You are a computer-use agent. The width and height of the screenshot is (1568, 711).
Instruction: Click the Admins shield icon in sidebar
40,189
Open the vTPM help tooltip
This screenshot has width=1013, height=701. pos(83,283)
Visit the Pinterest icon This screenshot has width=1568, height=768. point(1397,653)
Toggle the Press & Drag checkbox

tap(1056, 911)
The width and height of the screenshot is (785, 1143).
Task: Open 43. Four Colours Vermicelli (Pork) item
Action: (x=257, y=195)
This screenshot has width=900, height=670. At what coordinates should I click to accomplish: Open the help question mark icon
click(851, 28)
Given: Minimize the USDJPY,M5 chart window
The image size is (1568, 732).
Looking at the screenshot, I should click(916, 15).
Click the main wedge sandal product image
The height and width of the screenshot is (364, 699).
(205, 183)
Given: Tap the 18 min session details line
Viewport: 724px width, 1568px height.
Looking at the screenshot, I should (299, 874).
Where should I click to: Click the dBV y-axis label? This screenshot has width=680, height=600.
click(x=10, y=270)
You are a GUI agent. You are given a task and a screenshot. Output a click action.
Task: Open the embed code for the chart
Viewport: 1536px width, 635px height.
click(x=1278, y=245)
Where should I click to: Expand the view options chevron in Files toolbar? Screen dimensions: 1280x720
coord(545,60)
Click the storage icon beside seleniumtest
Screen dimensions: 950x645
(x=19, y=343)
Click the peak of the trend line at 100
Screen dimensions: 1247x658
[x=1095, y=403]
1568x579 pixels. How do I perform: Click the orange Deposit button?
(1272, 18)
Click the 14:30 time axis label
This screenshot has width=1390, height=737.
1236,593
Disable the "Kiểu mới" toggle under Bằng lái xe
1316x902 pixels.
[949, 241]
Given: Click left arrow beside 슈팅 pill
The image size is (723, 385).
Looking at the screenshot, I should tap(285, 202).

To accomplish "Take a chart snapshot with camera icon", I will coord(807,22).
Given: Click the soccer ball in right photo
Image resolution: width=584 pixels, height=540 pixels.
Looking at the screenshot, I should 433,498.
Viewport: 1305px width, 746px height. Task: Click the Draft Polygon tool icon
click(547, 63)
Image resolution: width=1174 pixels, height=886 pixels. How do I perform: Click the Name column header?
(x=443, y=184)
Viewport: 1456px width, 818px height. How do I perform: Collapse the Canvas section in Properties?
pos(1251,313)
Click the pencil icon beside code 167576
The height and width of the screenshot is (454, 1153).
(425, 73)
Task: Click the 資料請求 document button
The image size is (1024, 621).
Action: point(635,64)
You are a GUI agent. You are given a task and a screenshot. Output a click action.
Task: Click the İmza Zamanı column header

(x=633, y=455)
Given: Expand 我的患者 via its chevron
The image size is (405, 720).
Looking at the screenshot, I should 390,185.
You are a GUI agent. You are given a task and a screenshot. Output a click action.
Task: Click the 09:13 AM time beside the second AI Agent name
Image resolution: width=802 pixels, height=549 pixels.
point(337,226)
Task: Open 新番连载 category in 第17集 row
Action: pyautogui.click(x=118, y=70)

|---|

### What to produce
Each line from the one that contains "The height and width of the screenshot is (454, 1153)." through the end of the material above should be returned exactly, and nothing else.

### Output for this exercise
The height and width of the screenshot is (454, 1153).
(425, 73)
Task: Click the 資料請求 document button
The image size is (1024, 621).
Action: point(635,64)
You are a GUI agent. You are given a task and a screenshot. Output a click action.
Task: Click the İmza Zamanı column header

(x=633, y=455)
Given: Expand 我的患者 via its chevron
The image size is (405, 720).
Looking at the screenshot, I should 390,185.
You are a GUI agent. You are given a task and a screenshot. Output a click action.
Task: Click the 09:13 AM time beside the second AI Agent name
Image resolution: width=802 pixels, height=549 pixels.
point(337,226)
Task: Open 新番连载 category in 第17集 row
Action: pyautogui.click(x=118, y=70)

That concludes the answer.